Because they are the first generation, F1 hybrids also demonstrate something scientists call "hybrid vigor" — they produce unusually high yields, like a sort of super plant.
Since 2010, eight such F1 hybrids have been released to the commercial market. Bertrand is currently testing a class of an additional 60 crosses with the support of World Coffee Research.
The researchers say that the top two or three — which are expected to become available to farmers as soon as 2022 — will offer good taste, high yields and resilience to a range of coffee's current and future woes, from higher temperatures to nematodes.
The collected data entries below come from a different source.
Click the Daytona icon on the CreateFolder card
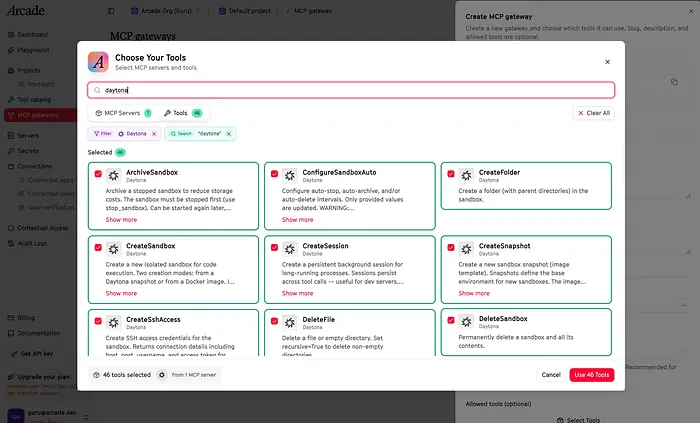Viewport: 700px width, 423px height. pos(465,175)
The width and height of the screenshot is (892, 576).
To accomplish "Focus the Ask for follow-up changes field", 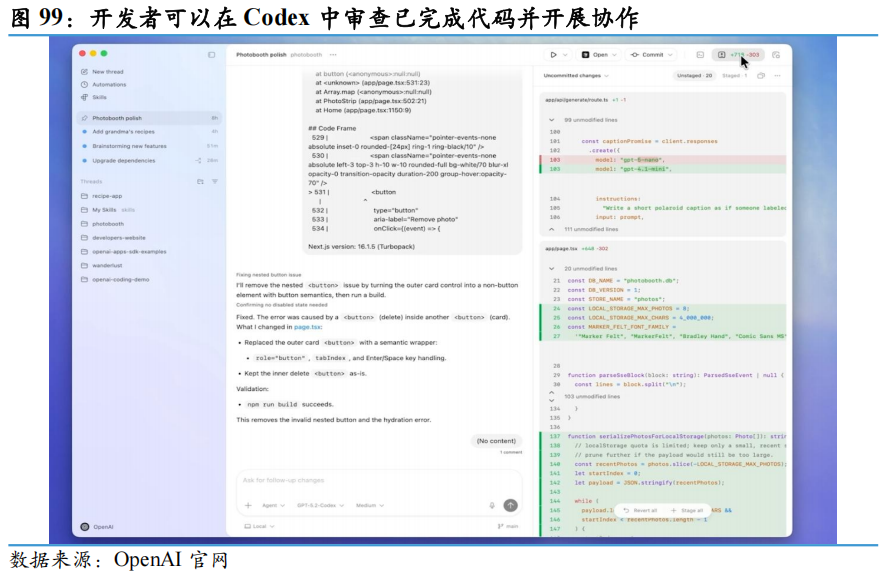I will point(378,480).
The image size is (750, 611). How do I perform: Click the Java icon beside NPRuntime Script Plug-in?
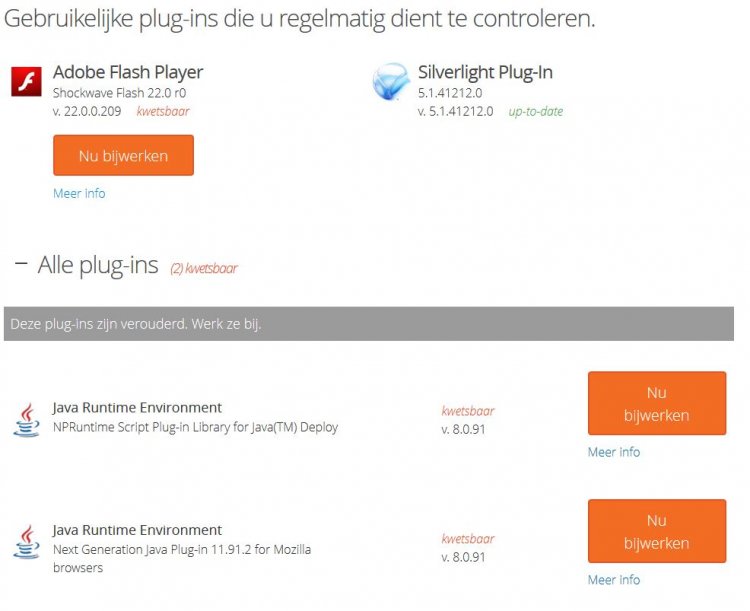tap(26, 419)
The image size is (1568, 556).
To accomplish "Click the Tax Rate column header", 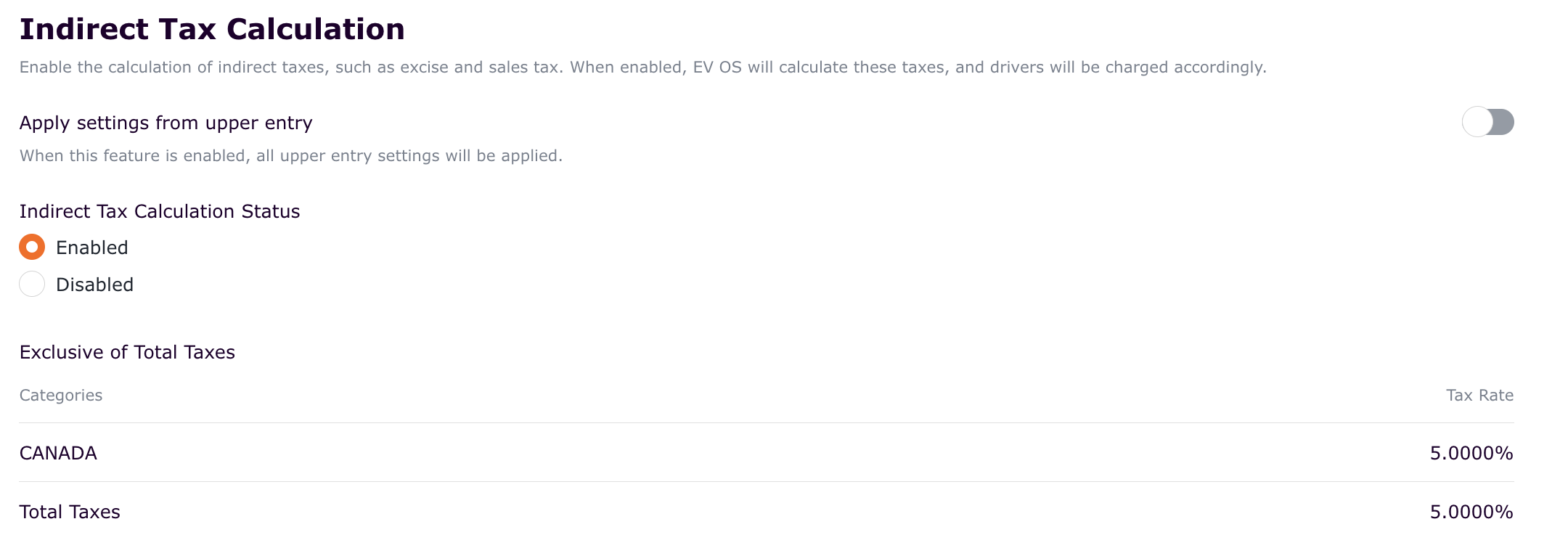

"These hybrids deliver a combination of traits that were never before possible in coffee," said Hanna Neuschwander, the communications director at World Coffee Research. "It's the traits that farmers need with the traits that markets demand. People used to think the two were mutually exclusive."
But the hybrids' success remains largely untested at scale. Of the eight F1 hybrids on the market at present, only one — Centroamericano — has been planted in any significant volume, Neuschwander said. The variety is currently growing on an estimated 2,500 acres in Central America; for context, the U.S. Agriculture Department reports that Honduras alone grows coffee on more than 800,000 acres.
Farmers who have planted the new trees are seeing success. Starbucks has sold coffee made from F1 hybrids as part of its smalllot premium brand.
Last spring, a batch of Centroamericano grown on a Nicaraguan family farm scored 90 out of 100 points in that country's prestigious tasting competition, which some in the industry heralded as a major victory.